The long-pending demand to cap ticket prices in multiplexes has been accepted by the Karnataka government. Henceforth no multiplex can charge more than Rs 200. This news has been met by positive response from audience. The Kannada film industry has also expressed its happiness, but there are a few who are not happy with the decision.The move of the government has benefited the movie goers. A person who had to shell out Rs 400 per ticket to watch a film at a multiplex and a romping thousands if he had to watch the movie with his family is now beaming a smile.
Sumukh, an IT engineer says, "Watching a film in Bengaluru is an expensive affair. I am a movie buff and watch almost all Bollywood films. The ticket rates are very high compared to other cities. I used to spend a lot. However with this cap, I am sure more people will prefer to watch films on big screen."

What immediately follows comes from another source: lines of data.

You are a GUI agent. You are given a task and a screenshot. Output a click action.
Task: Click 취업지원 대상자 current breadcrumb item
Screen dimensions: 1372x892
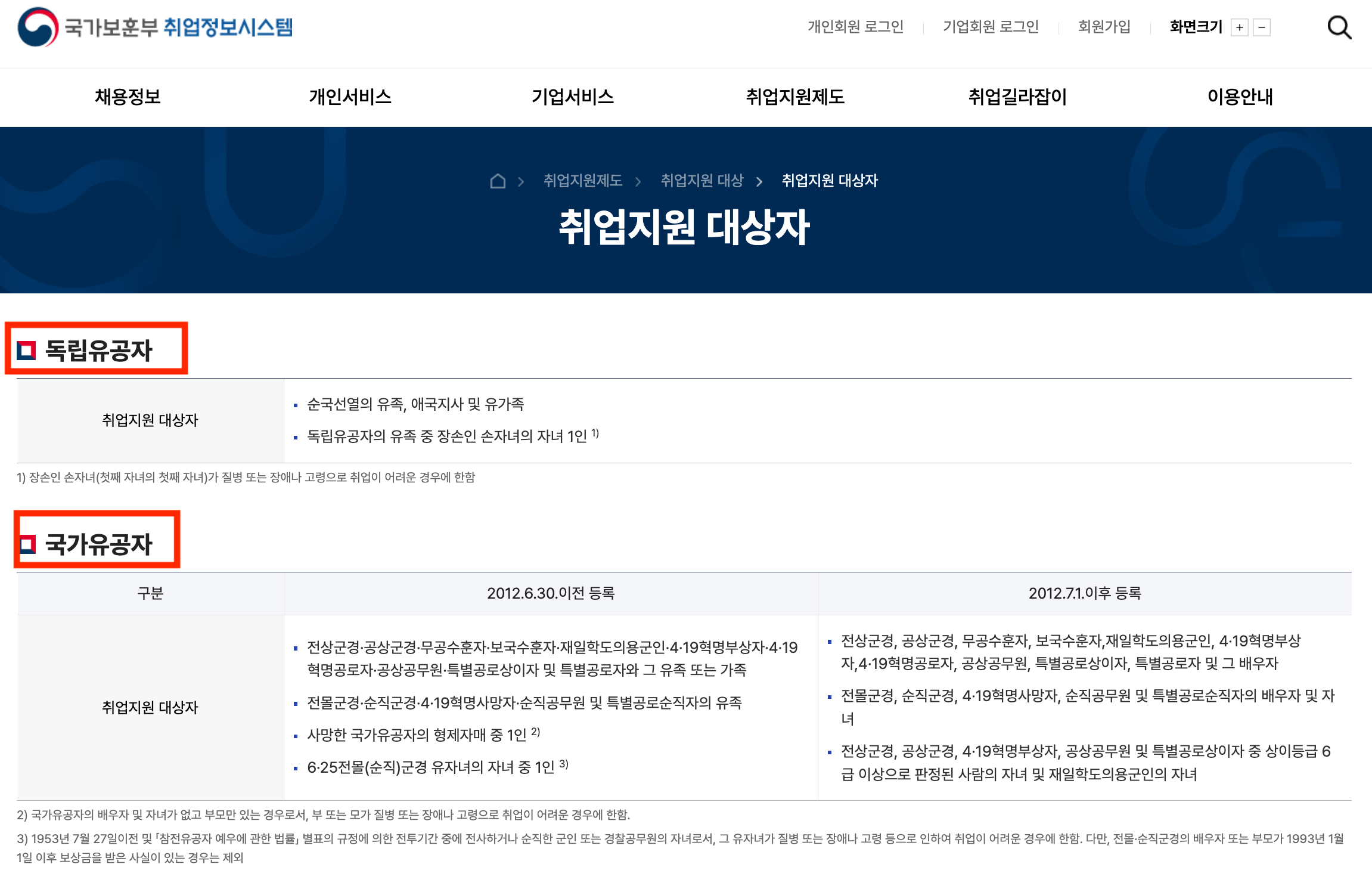(830, 181)
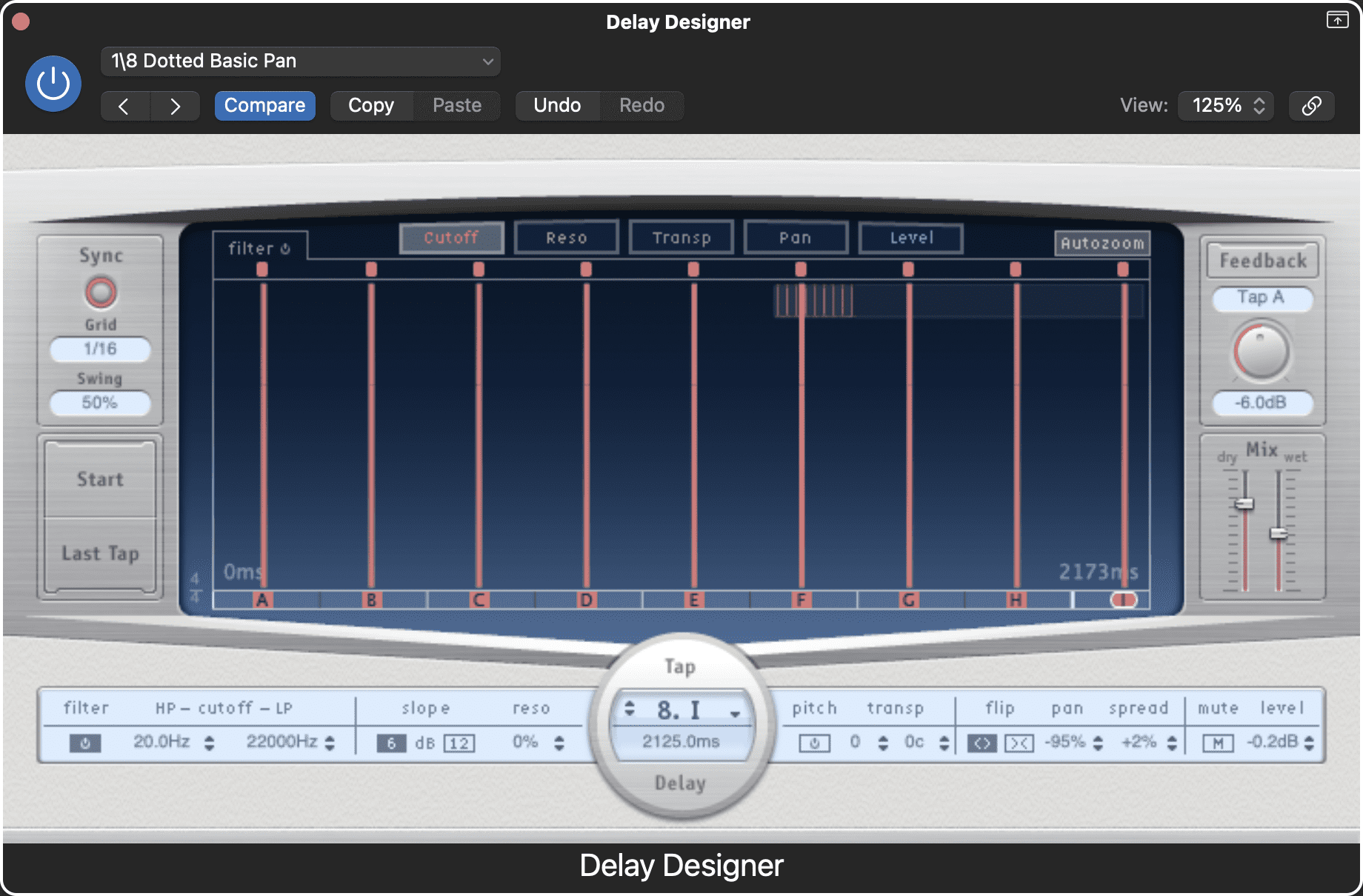Click the link chain icon near View

click(1311, 106)
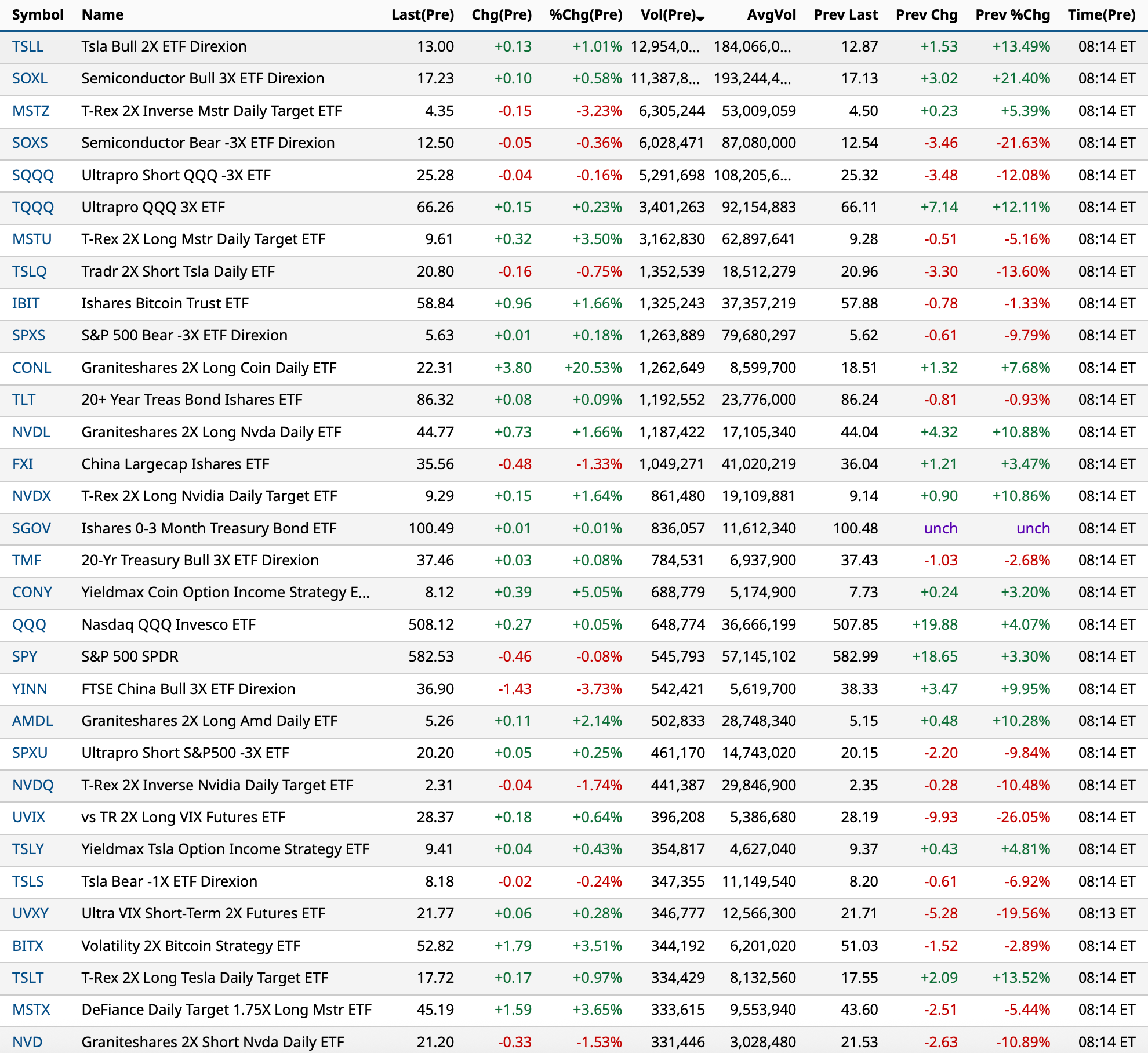Select the BITX ticker link
Viewport: 1148px width, 1053px height.
pos(28,946)
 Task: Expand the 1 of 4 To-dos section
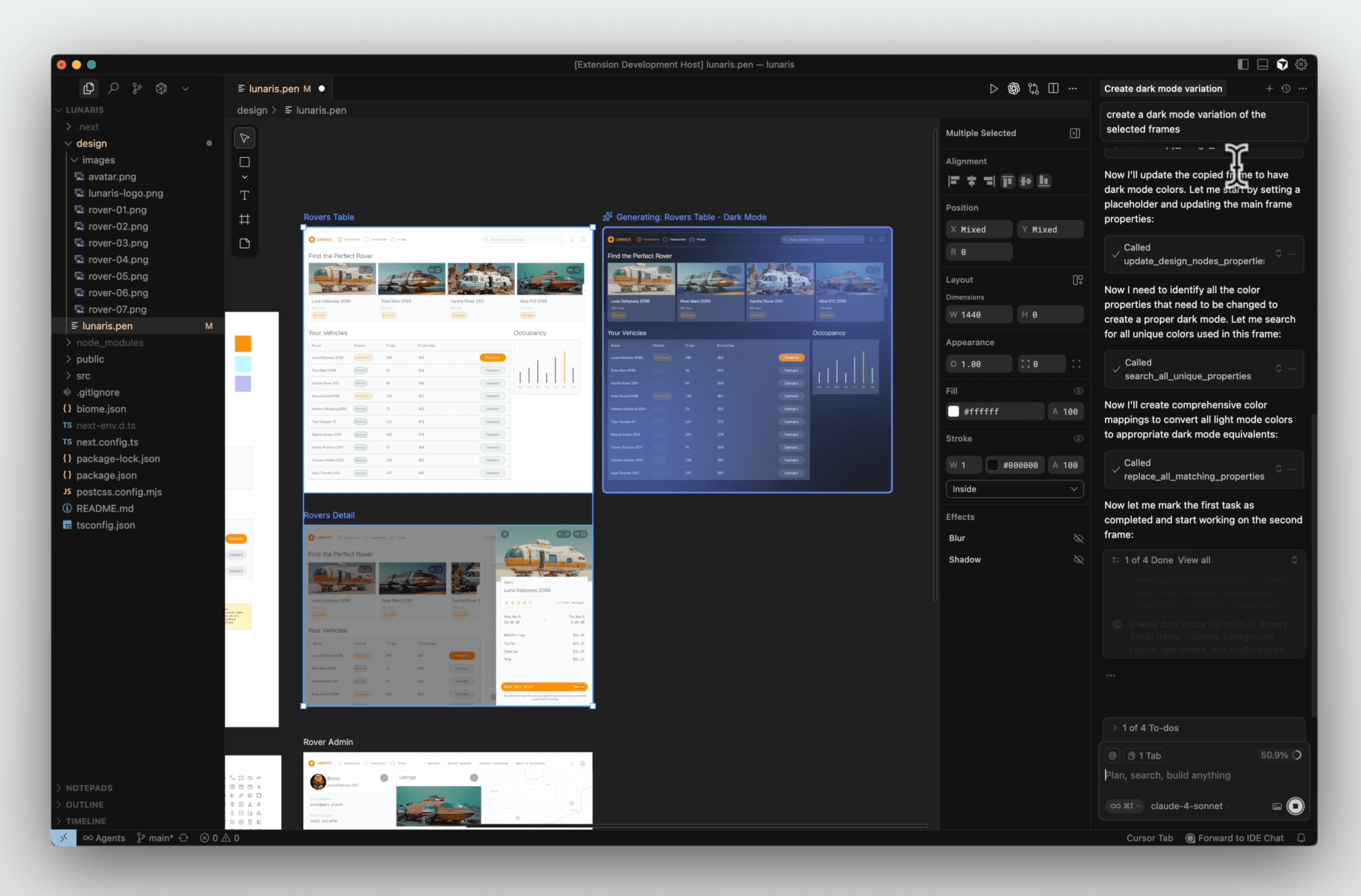coord(1149,728)
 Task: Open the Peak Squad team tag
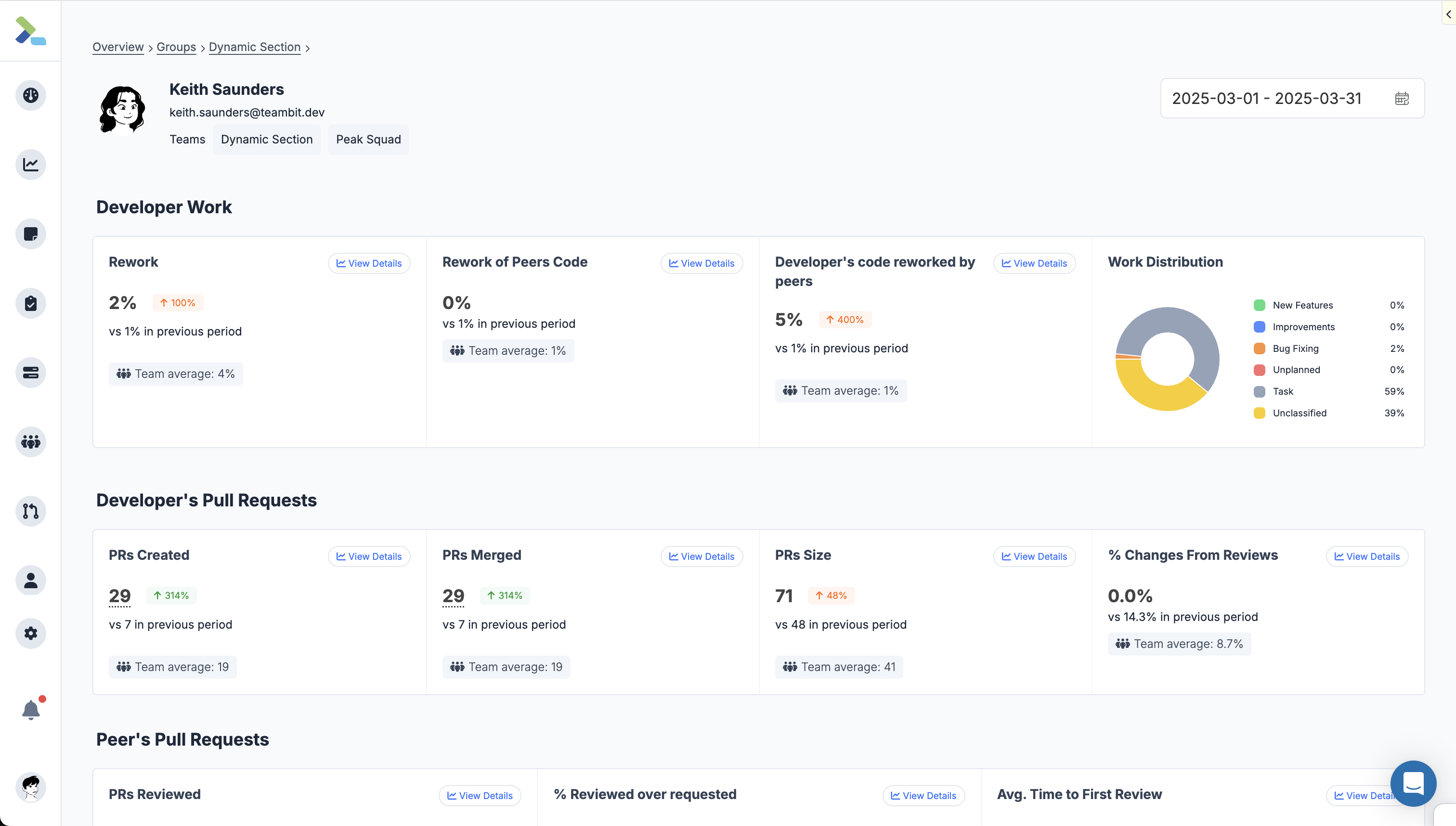tap(368, 140)
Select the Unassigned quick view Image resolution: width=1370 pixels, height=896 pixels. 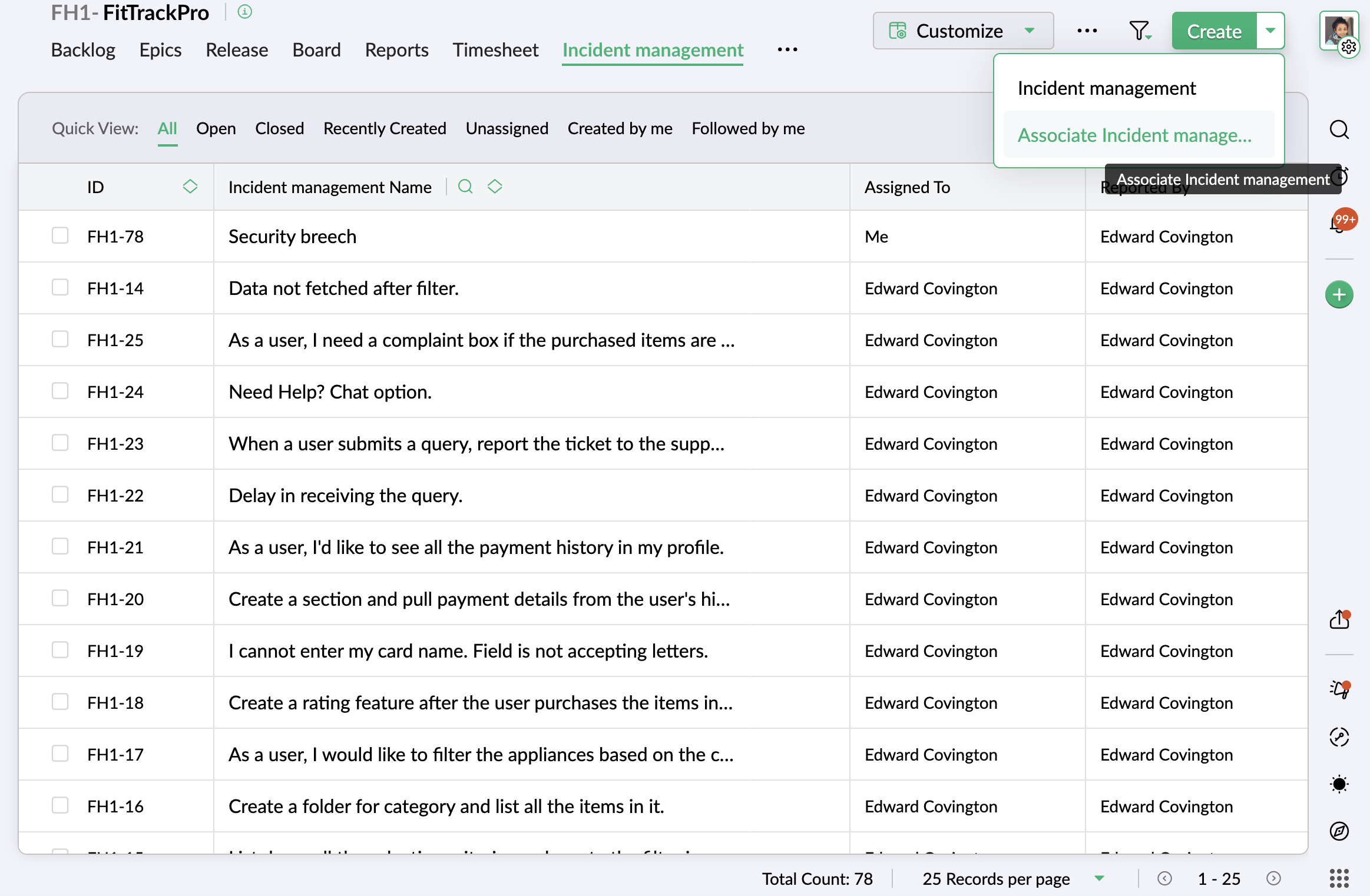pos(507,128)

Kannada film industry to gain?
Kannada films, which are seeing a change in trend will also gain. Commenting on this, Sharan, an assistant director says, "Multiplexes used to mete out step-motherly treatment to Kannada films. Successful Kannada films were given only one show. The reason was that they could charge more from non-Kannada films and make more profits. However, with this cap on multiplex ticket rates, multiplexes will only gain more if they play Kannada films, as they are tax free. Therefore it is a win-win situation for Kannada films."
Top actors like Shivarajkumar, Upendra and Kiccha Sudeepa have praised this move. Most of the film industry personalities have praised this move. However a few from industry have expressed disappointment. Some feel that Kannada films will be at the losing end as they will be an evident revenue fall.
Big banner cinemas also will suffer
Many say that the cap on ticket is going to affect all films, including the big budget, big banner films.
The next in line for release is 'Bahubali-The Conclusion', which will release on April 28. Film pundits say that this film too will not be able to collect revenue as much as its first part because the ticket price was Rs 400 during release of the first part and when the second part will be out, the ticket cost would have dropped to Rs 200, out of which Rs 60 has to be kept aside as entertainment tax. All that the multiplexes will be left with is Rs 140 per ticket, which they will have to share with the distributors.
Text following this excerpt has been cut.